◆ Extrait source:
============================================================
Le simple énoncé du pitch pourrait faire fuir les plus aguerris. Le jour de la sortie de Suicide Squad, proposer un film roumain de trois heures se déroulant dans l’espace confiné d’un appartement au sein d’une famille réunie pour la commémoration religieuse de la mort du patriarche relève sinon du défi, au moins de la résistance.


Il ne faut pas se mentir : il faudra une certaine endurance pour gravir cet étrange massif, parfois foutraque, aux cimes exaltantes et aux gouffres amers.


Dix ans après La mort de Dante Lazarescu, Christian Puiu reprend la singularité de ton de ce chef-d’œuvre : plans-séquences interminables, entassés comme des blocs au sein desquels surgissent une vie quotidienne et des échanges qui, progressivement, dressent le portrait de personnages qu’on aura le sentiment de connaitre intimement.


La nouvelle donne réside dans le parti pris spatial de l’unité de lieu. A deux exceptions près, le trajet initial et une descente dans la rue, toute l’intrigue se concentre autour de l’attente d’un repas qui n’arrivera qu’au plan ultime. Sur le modèle d’un Godot, on attend le prêtre pendant plus d’une heure, puis l’on gère les différentes incursions (un mari jaloux, une amie croate alcoolisée…) qui diffèrent en permanence le seul aspect réjouissant de cette réunion : manger, et, surtout, se taire.
============================================================
Extrait d'un jeu de données:
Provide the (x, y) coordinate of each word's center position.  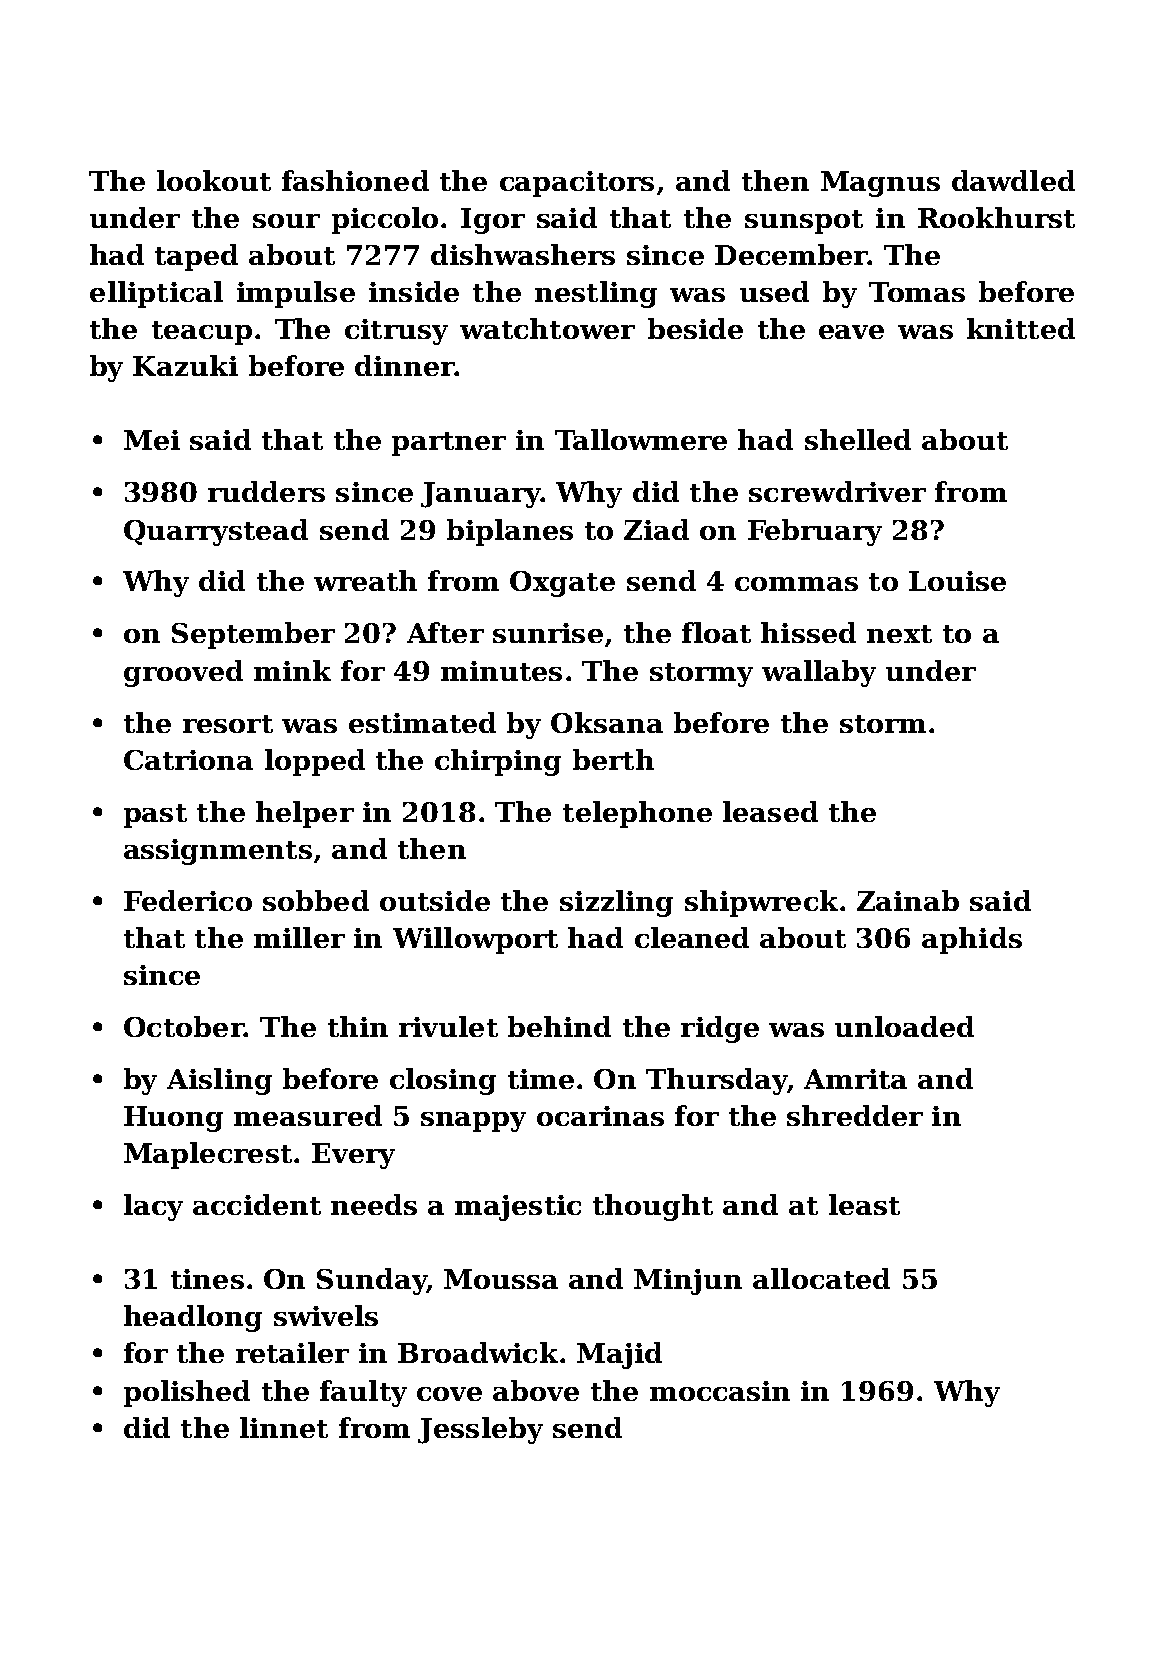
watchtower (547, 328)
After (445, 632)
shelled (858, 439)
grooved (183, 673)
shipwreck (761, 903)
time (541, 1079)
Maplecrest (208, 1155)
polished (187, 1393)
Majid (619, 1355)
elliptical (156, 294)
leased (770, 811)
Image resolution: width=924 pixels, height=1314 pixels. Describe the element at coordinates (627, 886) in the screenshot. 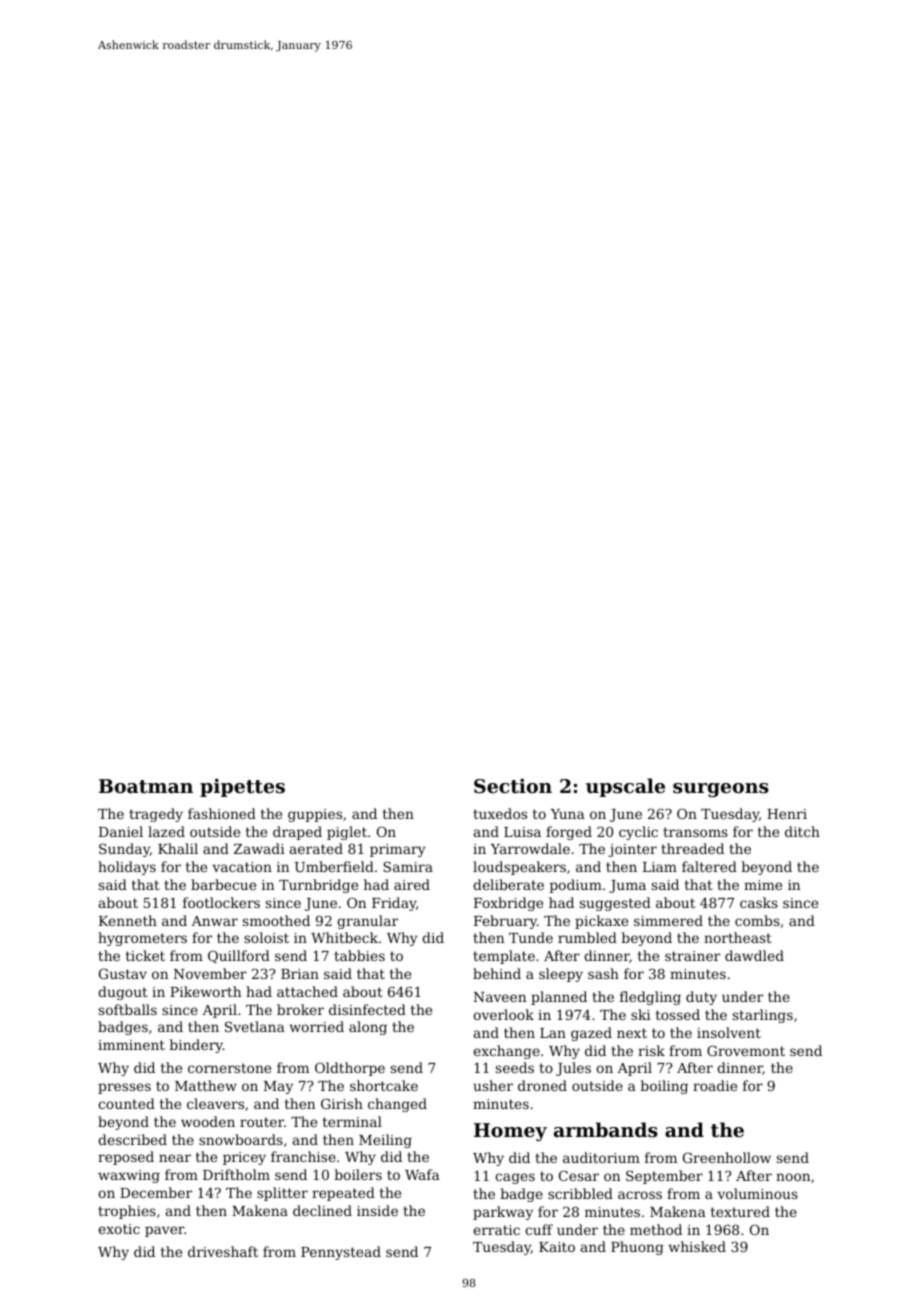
============================================================
◆ Consignes de travail:
(A) D'après la critique du film roumain, pendant combien de temps attend-on le prêtre ?
(B) Reprenez la critique du film roumain après sa dernière phrase et poursuivez-la.

◆ Résultats par tâche:
(A) Pendant plus d'une heure.

(B)
Puiu choisit Lary, médecin quadra, pour être témoin de la plupart des échanges. La caméra devient son double, voire celle du père défunt dont la commémoration vise à le faire quitter définitivement les lieux, notamment par la passation d’un costume à un représentant de la nouvelle génération. Souvent placée dans un lieu de convergence, comme un corridor, les panoramiques suffisent à passer d’une porte à l’autre, et donner à voir, dans les embrasures, les micro récits de toute cette petite troupe. Des théories du complot aux conflits générationnels, de la nostalgie communiste de l’ancienne aux élans pieux de la mère, tout s’entremêle non sans quelques longueurs et langueurs censées rendre palpable l’attente un peu désœuvrée du repas. Mais la chorégraphie des portes, le ballet incessant des répliques et de l’enchevêtrement des fils narratifs, associé au jeu impeccable des comédiens atteste d’une virtuosité toujours aussi vivace du cinéaste.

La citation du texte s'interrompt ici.